Study for the Georgia Certified Process Server Exam. Prepare with interactive flashcards and multiple-choice questions, each question includes hints and detailed explanations. Ace your exam with confidence!

When it comes to serving legal documents, if personal service on a minor is not possible, there are specific alternatives outlined in legal statutes, particularly in the context of a 15-year-old married minor. The concept of who can receive service on their behalf is important in ensuring that legal proceedings can move forward without undue delays.
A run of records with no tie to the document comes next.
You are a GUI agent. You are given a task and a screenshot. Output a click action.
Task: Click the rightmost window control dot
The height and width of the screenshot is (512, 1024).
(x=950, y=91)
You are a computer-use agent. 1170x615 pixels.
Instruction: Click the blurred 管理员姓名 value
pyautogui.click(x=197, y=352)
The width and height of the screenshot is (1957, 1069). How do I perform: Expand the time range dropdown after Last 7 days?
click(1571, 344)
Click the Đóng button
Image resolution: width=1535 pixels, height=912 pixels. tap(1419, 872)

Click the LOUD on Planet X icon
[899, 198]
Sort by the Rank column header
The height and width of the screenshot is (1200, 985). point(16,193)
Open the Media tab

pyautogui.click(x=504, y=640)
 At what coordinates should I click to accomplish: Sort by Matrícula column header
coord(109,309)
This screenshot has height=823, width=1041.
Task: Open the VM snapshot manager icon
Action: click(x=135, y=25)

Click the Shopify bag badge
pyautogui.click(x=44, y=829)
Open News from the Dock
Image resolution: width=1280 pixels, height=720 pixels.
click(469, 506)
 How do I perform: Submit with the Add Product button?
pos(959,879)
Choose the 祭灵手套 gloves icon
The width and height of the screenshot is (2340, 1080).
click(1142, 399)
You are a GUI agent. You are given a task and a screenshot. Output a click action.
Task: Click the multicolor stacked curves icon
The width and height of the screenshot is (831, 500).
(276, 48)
In the scenario where a 15-year-old minor who is married cannot be personally served, the law typically provides that the spouse can be served. This is because the spouse has a legal obligation to support and communicate with their partner, thus making them a suitable individual for service. The rationale behind allowing service on a spouse is that their relationship often includes responsibilities regarding joint legal proceedings and communications that affect each other.

Serving a parent or guardian may seem plausible, but since the minor is married, the legal standing tends to shift towards the spouse rather than continuing to primarily engage with the parent or guardian. Relatives such as siblings do not hold the same legal standing in matters of service as a spouse does, as they are not typically involved in the legal implications facing a married minor.

Thus, the appropriate answer reflects the priority given to a spouse in legal matters, especially in the context of minors who are married.